The Lewis model describes the classic development transition: a traditional agricultural sector with surplus labor (low productivity, subsistence wage) supplies workers to a modern industrial sector at a fixed wage above subsistence. Capital accumulates in industry as long as agricultural surplus exists. Development ends when agricultural surplus is exhausted and wages rise.
From your knowledge of production functions, you know that output depends on how labor and capital are combined, and that diminishing returns set in as you add more of one input while holding the other fixed. From growth theory, you understand that sustained increases in output per worker require either capital accumulation or technological progress. The Lewis model applies these ideas to explain the defining structural shift of economic development: the movement of workers from agriculture to industry.
Picture a poor agrarian economy where 80% of the population farms small plots. Because there are so many workers relative to the available land, the marginal product of agricultural labor is extremely low — possibly near zero. Removing a worker from the farm barely reduces total farm output because the remaining workers can cover the gap. This pool of workers with near-zero marginal product is what Lewis called surplus labor. They are employed in the sense that they work, but their contribution to output is negligible. The subsistence wage they earn reflects social convention and family sharing rather than their marginal productivity.
Now suppose a modern industrial sector emerges — a factory, a mine, a commercial enterprise. It needs workers and can afford to pay a wage slightly above the agricultural subsistence level. Because agricultural workers have near-zero marginal product, they can move to industry without reducing farm output. The industrial sector absorbs them at a constant wage (it never needs to raise wages because the supply of surplus labor is effectively unlimited), and all the productivity gains in industry flow to capitalists as profits. These profits are reinvested, expanding the industrial sector, which absorbs more surplus labor, which generates more profits, which funds further expansion. This self-reinforcing cycle is the engine of Lewis-type development.

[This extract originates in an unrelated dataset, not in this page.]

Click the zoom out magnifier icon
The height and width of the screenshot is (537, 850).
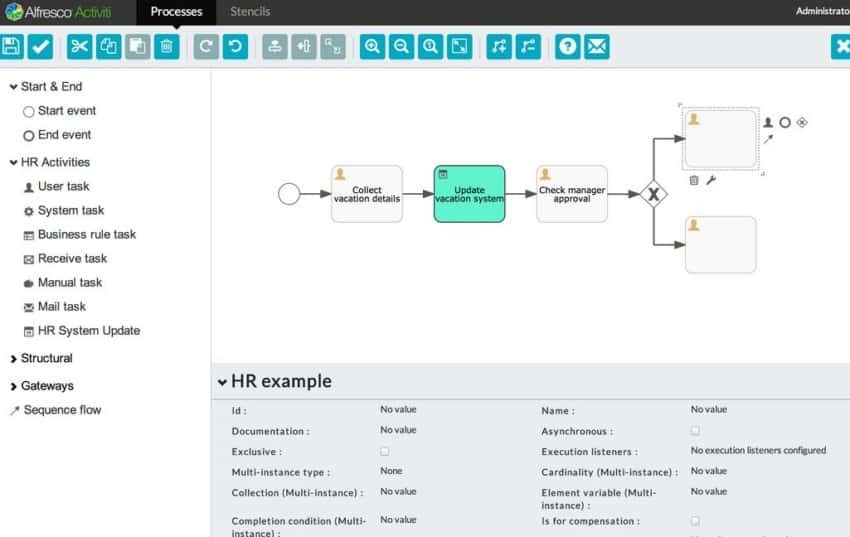tap(401, 47)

The model predicts a critical turning point: the Lewis turning point, when surplus labor is exhausted. Once the agricultural sector has released all its excess workers, further migration requires pulling away workers who are genuinely productive on the farm. Agricultural wages must rise to retain them, which forces industrial wages up too. Profits fall, the pace of capital accumulation slows, and the economy transitions from labor-surplus to labor-scarce dynamics. China's experience in the 2000s — when coastal factory wages began rising rapidly after decades of cheap labor — is widely interpreted as a Lewis turning point in action. The model's power is in framing development as a structural process of sectoral reallocation, not just aggregate growth. Its limitation is that it assumes industry will absorb workers productively, which is not guaranteed — many developing countries have experienced urbanization without industrialization, creating large informal sectors rather than a productive modern economy.